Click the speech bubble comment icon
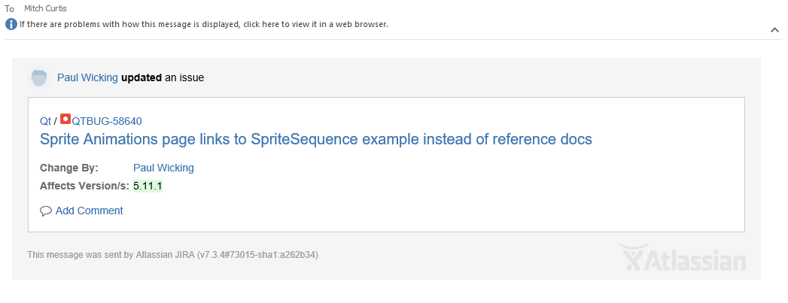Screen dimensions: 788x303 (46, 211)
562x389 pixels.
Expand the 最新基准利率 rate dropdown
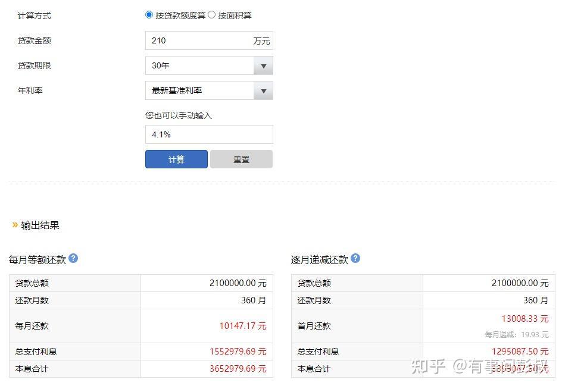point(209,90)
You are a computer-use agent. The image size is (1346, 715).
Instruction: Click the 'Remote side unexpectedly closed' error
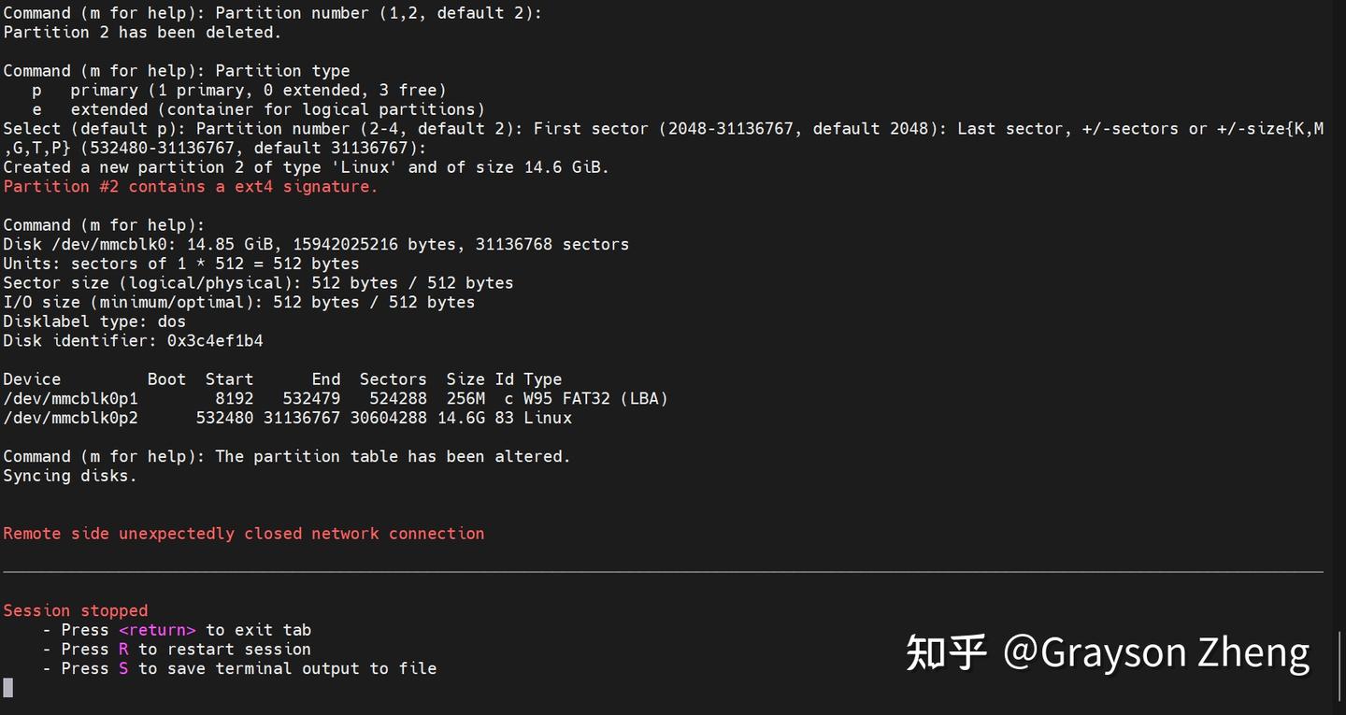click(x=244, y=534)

...

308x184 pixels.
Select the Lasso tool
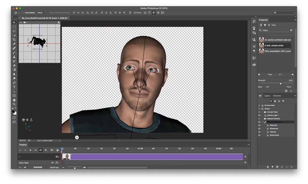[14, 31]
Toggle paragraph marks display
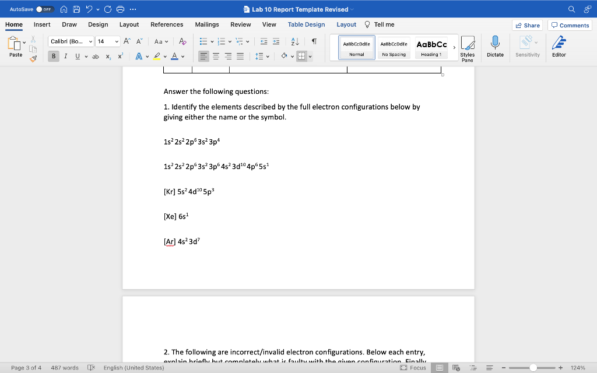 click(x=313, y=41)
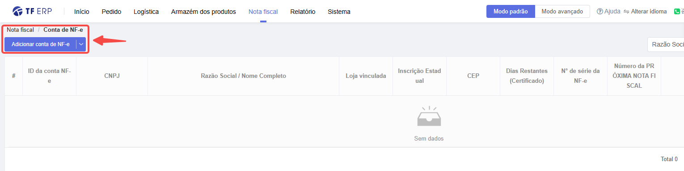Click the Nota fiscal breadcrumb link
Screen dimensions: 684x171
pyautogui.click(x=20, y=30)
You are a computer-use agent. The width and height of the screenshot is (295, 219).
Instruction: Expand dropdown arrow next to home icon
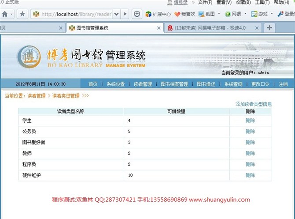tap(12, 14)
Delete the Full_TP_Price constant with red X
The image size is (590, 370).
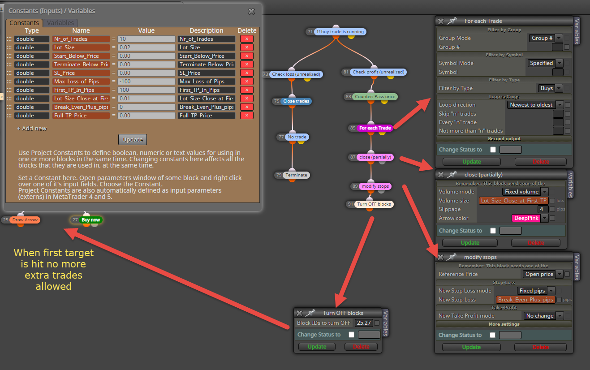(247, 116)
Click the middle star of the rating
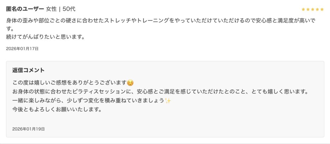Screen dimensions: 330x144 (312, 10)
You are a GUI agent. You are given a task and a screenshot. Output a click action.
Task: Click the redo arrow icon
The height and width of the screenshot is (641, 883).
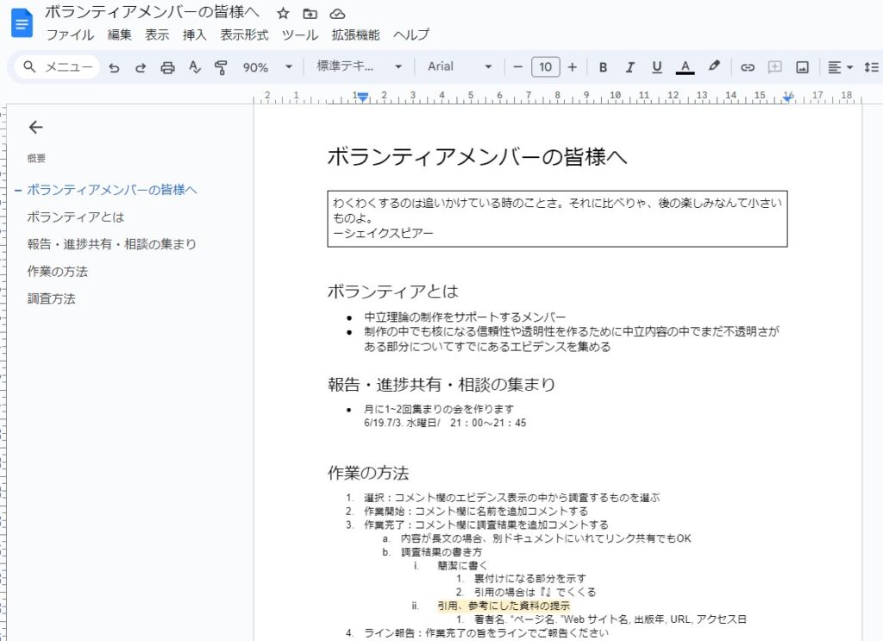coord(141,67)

**WORK REQUIRED:** Find every line in the records that uses the string "computer", then copy it.

**ANSWER SECTION:**
You are a computer-use agent. The image size is (1346, 715).
You are a computer-use agent. The width and height of the screenshot is (295, 219).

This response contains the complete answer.